Minimal Lower-Body Push
You may feel a little natural response in your body on a very large stroke, but you do not want to create speed by driving with your legs or shifting excessively. The lower body should stay mostly out of the way.
Momentum, Not a Jab
On the second version of the drill, you should feel as if the putter swings back long, then returns with momentum, but without a frantic chase after the ball. There can even be a subtle sense that the stroke is being contained or gently checked after impact rather than flung down the line.
This matters because touch is difficult when you are still accelerating hard at the very last moment. Just like tossing a ball underhand, your motion should build energy, then release it smoothly. If all the speed appears at the end, distance control becomes much less predictable.
Common Mistakes to Avoid
- Using too much wrist action. If the putter head is flipping through impact, you are turning a touch drill into a hand-action drill.
- Driving the stroke with the legs. A little natural support is fine, but you should not be powering the putt with your lower body.
- Trying to smash the ball. The goal is to roll the ball a long way with good form, not hit it as hard as possible.
- Making the stroke bigger but losing posture. Stay in your putting posture even as the motion becomes more exaggerated.
- Accelerating violently through impact. Late acceleration is one of the biggest causes of poor distance control on long putts.

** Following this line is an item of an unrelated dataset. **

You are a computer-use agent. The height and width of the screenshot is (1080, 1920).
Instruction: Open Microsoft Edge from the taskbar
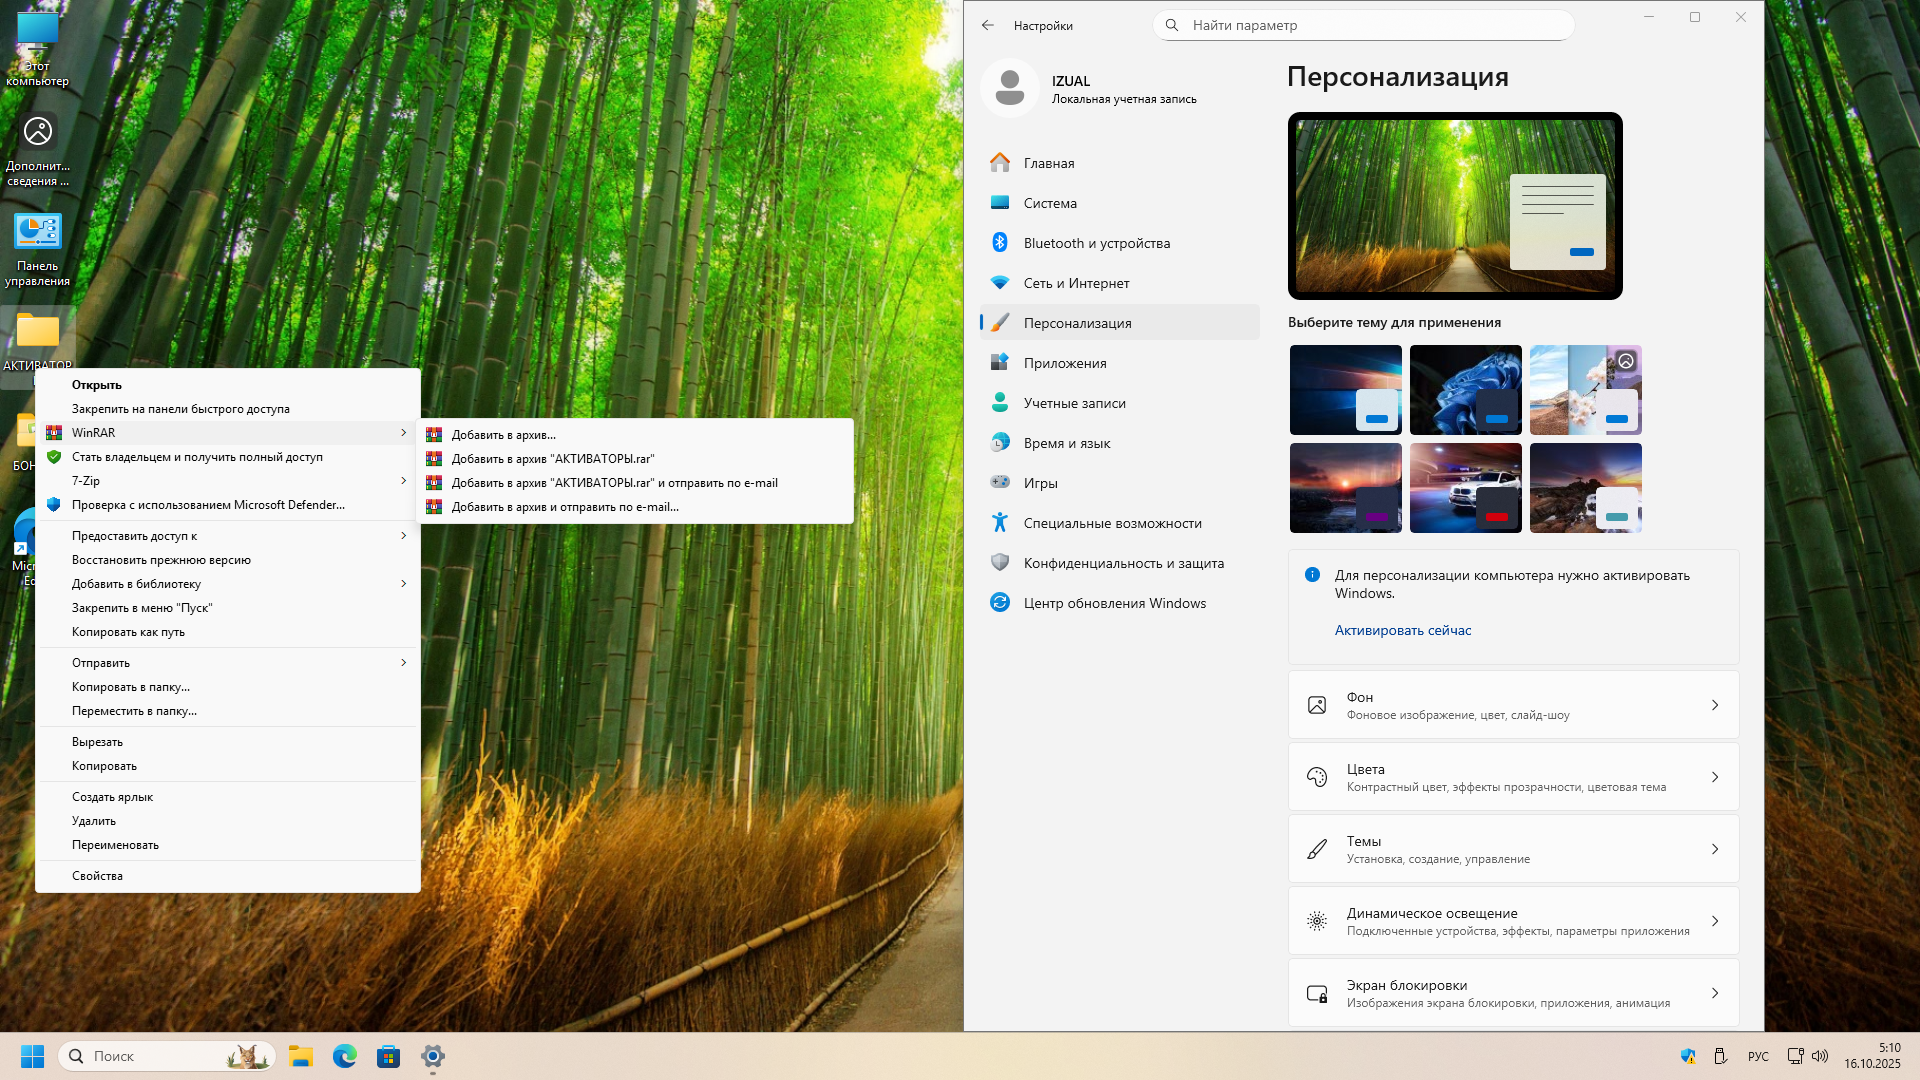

- Ignoring the baseline idea. The value of the drill is in learning your upper range so you can better judge fractions of that stroke.
- Practicing in too small an area. If you do not have enough room, you will never truly explore how far a large, well-made stroke can send the ball.
- Expecting perfect precision. This drill is about calibration and feel, not about holing every putt or stopping every ball in a tiny window.
How This Fits Your Swing
This drill connects to the bigger picture of putting because great distance control depends on two things: understanding your stroke size and delivering speed with good tempo. Many golfers only practice short and medium putts, so when they face a 60-footer on the course, they have no real reference point. Their brain is forced to guess how big the motion should be, and that guess is often too small.
By exploring your maximum controlled putting stroke, you give yourself a much clearer internal map. A long putt no longer feels like an unknown. You have a sense of what “full” is, what “three-quarter” is, and what a comfortable long stroke feels like. That makes your speed control more instinctive under pressure.
This drill also reinforces a better motion pattern. If you tend to struggle with touch, there is a good chance you are adding speed too abruptly near impact. The long-backswing, short-follow-through variation helps you feel the opposite: a stroke that gathers momentum, then delivers it without panic. That is a valuable sensation not only for very long putts, but for any putt where speed control is the priority.
On large greens especially, this can be a major advantage. If you regularly face putts from 50, 60, or 80 feet, you need more than a vague idea of pace. You need a reliable scale. This drill helps build that scale while also improving the quality of your motion.
In the end, the purpose is simple: you want to become a golfer who can match stroke length to distance with confidence. When you know how far the ball can roll from a big, well-structured putting stroke, your brain has much better information to work with. That leads to improved touch, fewer putts left well short, and more realistic chances to two-putt from long range.